◆ **Excerpt provided**:
I love GrannieAnnie's answer. Maybe it would work with this horrible neighbour. Needs to be considered alongside the other neighbours though. People can be so awful.

petra Thu 03-Oct-19 12:19:41

GrannyAnny
My exact thoughts when I read the OP. ?

Jillybird Thu 03-Oct-19 12:04:12

Message withdrawn at poster's request.

nanou Thu 03-Oct-19 12:02:40

Sorry to hear about your problems. I think the time has passed for solutions, they will not change and will carry on making your life a misery. As advised previously, I would aim to sell the property and move on with your life- hopefully a quieter one -. Sometimes, it is better to go quietly. Best wishes

sarahellenwhitney Thu 03-Oct-19 11:59:04

This is harassment and by law an offence so make an appointment with a solicitor and other than by mouth, and you want to stop this harassment once and for all, provide evidence. Obtaining as much of this evidence as possible in statements from those who you learn been approached by your neighbours..Photographs too where possible.

nannypiano Thu 03-Oct-19 11:52:14

What a predicament. My guess would be that all these neighbours are related. Enough said about their mentality. My advice would be to get out as soon as possible for your sanity.

GrAnne2 Thu 03-Oct-19 11:44:06

So sorry to hear of this intolerable situation. We’ve had experience of unpleasant, unreasonable neighbours but not to the extent you describe - like others, I always find it hard to believe people can behave in this way. Sorry to say, I think all you can do is sell up (probably losing out financially in the process), but peace of mind is a priceless commodity. Also, I think you should be glad that this is not your main household and that you do have an immediate escape - I suspect that the fact you have a second home is at the root of all this uncivilised behaviour. Move out & move on!

MRGUDER Thu 03-Oct-19 11:38:06

I like GrannyAnnie's idea and would also ask the "students" to keep suggesting they are buying the place too unless the neighbour's harrassment stops.

[Collected data entries]
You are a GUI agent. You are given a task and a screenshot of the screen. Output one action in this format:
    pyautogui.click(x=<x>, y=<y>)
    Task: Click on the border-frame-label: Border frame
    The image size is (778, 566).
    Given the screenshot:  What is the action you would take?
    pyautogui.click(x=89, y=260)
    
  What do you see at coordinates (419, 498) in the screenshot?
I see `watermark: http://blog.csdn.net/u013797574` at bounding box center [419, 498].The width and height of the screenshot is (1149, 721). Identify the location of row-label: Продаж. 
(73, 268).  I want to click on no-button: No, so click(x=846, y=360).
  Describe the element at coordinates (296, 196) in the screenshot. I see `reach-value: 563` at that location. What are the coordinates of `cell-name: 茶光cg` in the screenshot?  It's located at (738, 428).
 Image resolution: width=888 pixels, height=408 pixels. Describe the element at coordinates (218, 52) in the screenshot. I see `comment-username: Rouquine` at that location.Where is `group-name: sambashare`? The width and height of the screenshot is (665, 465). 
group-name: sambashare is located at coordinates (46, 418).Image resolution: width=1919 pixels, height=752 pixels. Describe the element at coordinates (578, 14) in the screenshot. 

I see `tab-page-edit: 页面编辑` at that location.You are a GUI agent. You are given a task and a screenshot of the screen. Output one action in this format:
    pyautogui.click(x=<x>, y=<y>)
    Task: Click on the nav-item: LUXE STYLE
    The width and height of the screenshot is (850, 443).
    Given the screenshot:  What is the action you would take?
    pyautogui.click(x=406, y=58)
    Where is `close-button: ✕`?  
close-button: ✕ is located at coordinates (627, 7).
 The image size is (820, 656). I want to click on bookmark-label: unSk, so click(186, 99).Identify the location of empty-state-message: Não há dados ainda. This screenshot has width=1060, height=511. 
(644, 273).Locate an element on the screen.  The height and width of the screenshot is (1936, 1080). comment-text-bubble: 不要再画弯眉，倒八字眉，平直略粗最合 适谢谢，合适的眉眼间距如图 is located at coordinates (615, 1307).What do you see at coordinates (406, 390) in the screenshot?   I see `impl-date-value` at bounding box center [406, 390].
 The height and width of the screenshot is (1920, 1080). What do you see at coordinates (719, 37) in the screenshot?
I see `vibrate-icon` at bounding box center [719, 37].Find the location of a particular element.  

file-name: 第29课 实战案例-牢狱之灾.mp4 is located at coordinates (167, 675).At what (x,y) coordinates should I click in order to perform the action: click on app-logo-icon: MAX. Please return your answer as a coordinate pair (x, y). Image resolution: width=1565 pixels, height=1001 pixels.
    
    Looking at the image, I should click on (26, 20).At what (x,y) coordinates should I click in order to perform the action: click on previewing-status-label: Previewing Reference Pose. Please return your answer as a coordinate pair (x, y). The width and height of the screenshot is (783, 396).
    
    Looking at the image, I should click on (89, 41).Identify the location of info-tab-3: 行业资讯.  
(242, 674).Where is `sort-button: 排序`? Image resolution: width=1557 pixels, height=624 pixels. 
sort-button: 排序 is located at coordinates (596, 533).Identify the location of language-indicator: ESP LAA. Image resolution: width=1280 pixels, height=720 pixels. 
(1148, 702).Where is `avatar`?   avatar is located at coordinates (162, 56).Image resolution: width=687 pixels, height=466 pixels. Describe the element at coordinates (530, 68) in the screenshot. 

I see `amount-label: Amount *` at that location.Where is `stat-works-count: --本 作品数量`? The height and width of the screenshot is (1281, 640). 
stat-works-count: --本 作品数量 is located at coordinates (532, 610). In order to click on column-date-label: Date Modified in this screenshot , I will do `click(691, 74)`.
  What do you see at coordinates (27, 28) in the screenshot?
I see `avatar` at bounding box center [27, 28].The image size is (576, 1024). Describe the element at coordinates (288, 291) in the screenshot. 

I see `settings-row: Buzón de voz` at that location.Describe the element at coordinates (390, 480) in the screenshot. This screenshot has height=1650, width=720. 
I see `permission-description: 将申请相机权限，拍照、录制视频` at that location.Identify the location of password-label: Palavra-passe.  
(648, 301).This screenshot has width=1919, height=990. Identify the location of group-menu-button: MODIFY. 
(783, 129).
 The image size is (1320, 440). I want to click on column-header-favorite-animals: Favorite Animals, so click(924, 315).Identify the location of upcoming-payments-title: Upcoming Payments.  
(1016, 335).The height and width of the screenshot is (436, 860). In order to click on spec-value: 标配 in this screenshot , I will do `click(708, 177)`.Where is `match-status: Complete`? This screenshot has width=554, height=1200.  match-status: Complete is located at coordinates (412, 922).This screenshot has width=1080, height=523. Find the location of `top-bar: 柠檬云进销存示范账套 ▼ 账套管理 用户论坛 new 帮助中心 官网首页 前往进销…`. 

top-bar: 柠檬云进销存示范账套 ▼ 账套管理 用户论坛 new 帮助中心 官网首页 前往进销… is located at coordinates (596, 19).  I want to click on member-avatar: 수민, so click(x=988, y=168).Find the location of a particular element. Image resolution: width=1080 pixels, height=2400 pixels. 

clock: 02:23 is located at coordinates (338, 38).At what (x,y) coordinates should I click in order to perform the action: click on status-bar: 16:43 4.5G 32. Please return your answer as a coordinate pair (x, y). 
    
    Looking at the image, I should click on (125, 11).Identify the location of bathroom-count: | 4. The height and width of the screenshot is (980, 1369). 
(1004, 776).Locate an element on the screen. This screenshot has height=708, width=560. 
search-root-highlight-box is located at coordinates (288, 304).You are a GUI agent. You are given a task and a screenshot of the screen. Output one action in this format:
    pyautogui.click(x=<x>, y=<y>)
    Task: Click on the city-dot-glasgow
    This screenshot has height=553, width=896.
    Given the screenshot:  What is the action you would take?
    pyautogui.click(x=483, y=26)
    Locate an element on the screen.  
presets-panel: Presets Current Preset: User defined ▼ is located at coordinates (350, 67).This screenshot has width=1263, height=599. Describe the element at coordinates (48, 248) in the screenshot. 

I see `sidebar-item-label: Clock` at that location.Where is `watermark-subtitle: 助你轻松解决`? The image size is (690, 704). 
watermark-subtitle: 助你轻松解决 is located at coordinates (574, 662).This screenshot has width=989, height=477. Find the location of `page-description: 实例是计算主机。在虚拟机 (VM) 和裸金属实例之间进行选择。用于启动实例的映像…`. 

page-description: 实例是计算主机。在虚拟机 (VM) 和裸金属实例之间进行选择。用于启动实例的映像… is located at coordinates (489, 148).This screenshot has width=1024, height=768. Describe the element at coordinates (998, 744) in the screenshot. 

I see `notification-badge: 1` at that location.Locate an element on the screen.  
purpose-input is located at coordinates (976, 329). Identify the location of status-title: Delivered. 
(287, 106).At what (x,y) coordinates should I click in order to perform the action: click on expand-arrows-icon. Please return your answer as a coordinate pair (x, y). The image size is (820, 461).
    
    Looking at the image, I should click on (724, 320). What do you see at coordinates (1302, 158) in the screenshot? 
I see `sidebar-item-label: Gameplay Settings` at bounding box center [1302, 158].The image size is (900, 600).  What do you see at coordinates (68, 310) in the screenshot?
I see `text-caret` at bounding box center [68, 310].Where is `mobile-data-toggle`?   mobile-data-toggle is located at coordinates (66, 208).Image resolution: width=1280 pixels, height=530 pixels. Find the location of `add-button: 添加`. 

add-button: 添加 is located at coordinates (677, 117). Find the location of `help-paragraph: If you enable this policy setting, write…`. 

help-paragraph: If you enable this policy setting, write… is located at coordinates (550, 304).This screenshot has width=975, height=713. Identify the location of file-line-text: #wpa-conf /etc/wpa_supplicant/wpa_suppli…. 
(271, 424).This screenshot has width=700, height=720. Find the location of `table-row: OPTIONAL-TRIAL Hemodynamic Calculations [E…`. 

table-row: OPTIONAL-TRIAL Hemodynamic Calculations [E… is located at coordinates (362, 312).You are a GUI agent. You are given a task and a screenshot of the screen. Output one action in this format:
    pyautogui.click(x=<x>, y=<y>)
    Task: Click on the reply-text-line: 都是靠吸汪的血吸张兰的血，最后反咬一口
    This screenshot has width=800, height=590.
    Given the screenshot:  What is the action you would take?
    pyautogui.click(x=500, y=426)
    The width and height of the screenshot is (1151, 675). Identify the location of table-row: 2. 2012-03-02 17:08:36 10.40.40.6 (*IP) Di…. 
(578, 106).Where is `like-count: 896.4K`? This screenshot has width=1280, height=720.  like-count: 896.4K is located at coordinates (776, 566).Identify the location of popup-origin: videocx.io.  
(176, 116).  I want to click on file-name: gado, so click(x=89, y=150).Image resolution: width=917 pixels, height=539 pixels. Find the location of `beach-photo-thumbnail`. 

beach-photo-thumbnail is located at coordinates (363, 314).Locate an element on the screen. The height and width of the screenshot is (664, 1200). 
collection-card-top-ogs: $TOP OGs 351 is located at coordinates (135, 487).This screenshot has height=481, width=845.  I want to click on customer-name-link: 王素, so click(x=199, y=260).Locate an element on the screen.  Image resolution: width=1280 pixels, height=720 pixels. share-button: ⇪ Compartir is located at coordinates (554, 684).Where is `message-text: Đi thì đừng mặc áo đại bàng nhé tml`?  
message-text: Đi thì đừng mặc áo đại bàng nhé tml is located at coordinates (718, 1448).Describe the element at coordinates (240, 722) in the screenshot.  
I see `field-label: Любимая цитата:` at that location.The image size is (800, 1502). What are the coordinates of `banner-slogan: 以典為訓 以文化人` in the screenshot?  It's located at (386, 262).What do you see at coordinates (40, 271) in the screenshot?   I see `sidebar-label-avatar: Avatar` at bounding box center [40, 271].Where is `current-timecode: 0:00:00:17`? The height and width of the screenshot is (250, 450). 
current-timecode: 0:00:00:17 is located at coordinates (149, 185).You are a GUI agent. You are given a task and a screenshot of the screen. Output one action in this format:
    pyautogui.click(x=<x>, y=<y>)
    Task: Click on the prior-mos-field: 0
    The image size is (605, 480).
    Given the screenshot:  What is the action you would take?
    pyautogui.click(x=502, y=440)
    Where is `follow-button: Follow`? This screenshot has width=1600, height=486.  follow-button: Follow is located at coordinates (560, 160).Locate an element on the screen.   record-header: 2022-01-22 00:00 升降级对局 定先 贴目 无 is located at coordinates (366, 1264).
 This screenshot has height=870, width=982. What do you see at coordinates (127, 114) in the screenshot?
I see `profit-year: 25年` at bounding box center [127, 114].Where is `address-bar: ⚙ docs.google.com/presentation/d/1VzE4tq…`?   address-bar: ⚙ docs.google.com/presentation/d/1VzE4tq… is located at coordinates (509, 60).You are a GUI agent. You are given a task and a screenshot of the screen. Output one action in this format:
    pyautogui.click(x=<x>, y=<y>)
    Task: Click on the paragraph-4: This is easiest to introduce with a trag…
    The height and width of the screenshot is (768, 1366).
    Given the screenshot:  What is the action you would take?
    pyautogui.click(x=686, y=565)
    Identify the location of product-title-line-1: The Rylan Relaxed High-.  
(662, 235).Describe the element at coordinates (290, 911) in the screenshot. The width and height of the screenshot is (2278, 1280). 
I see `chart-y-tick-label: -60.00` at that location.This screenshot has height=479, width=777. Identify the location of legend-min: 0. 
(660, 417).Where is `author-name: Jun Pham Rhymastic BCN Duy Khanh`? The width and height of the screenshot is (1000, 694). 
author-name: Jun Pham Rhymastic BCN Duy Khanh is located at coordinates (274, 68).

◆ **Task 1**: Please copy the forum thread from "GrAnne2 Thu 03-Oct-19" to "out & move on!".
◆ **Task 2**: In the forum thread, what does nannypiano guess about all the neighbours?
The data is separate from the forum thread.

◆ **Final answer 1**:
GrAnne2 Thu 03-Oct-19 11:44:06

So sorry to hear of this intolerable situation. We’ve had experience of unpleasant, unreasonable neighbours but not to the extent you describe - like others, I always find it hard to believe people can behave in this way. Sorry to say, I think all you can do is sell up (probably losing out financially in the process), but peace of mind is a priceless commodity. Also, I think you should be glad that this is not your main household and that you do have an immediate escape - I suspect that the fact you have a second home is at the root of all this uncivilised behaviour. Move out & move on!

◆ **Final answer 2**: That they are all related.